> _TASK DIRECTIONS_
Where in the data below does the word "agent" appear? Copy each line that holds it.

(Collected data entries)
☆ ☆ ☆ ☆ ☆ ☆ ☆

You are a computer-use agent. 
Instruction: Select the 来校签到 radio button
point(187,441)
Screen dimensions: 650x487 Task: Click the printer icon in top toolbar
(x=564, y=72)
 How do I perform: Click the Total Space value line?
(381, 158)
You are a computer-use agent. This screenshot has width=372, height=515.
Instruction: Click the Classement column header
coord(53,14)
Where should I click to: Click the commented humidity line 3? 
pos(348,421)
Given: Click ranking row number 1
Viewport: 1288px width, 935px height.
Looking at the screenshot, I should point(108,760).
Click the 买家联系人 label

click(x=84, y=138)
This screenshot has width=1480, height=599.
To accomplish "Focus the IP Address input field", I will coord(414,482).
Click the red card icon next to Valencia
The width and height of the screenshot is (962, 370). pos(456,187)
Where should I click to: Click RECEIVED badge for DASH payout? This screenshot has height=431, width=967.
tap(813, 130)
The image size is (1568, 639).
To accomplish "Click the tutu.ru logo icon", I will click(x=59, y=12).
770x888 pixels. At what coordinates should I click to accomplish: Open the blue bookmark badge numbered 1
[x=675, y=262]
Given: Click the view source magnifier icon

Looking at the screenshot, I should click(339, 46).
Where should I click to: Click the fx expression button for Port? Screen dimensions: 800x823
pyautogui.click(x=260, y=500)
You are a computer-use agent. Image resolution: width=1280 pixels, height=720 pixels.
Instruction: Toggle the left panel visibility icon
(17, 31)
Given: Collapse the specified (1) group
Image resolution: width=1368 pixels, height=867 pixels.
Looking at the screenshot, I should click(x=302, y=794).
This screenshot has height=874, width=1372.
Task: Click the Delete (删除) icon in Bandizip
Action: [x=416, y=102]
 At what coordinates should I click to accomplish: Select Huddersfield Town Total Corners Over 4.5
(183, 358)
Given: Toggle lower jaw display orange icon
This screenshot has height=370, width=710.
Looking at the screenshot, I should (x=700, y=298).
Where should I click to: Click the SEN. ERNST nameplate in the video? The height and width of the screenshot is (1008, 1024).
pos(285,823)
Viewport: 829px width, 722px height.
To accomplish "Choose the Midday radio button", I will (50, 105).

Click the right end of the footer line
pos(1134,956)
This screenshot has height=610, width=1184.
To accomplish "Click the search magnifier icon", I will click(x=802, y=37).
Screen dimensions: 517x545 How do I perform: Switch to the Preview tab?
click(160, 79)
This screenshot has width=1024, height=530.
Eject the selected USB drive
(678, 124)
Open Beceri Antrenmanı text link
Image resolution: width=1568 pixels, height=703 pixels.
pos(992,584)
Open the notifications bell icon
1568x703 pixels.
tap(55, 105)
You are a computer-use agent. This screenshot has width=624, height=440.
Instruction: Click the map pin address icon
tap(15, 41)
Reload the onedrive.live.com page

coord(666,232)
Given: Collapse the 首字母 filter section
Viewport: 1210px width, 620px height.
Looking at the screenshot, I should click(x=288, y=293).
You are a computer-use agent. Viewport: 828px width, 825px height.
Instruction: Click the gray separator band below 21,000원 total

☆ ☆ ☆ ☆ ☆ ☆ ☆

> _EXERCISE OUTPUT_
You are a computer-use agent. 
You are a computer-use agent. This screenshot has width=372, height=515.
You are a computer-use agent. Image resolution: width=1280 pixels, height=720 pixels.
You are a computer-use agent. This screenshot has width=624, height=440.
You are a computer-use agent. Viewport: 828px width, 825px height.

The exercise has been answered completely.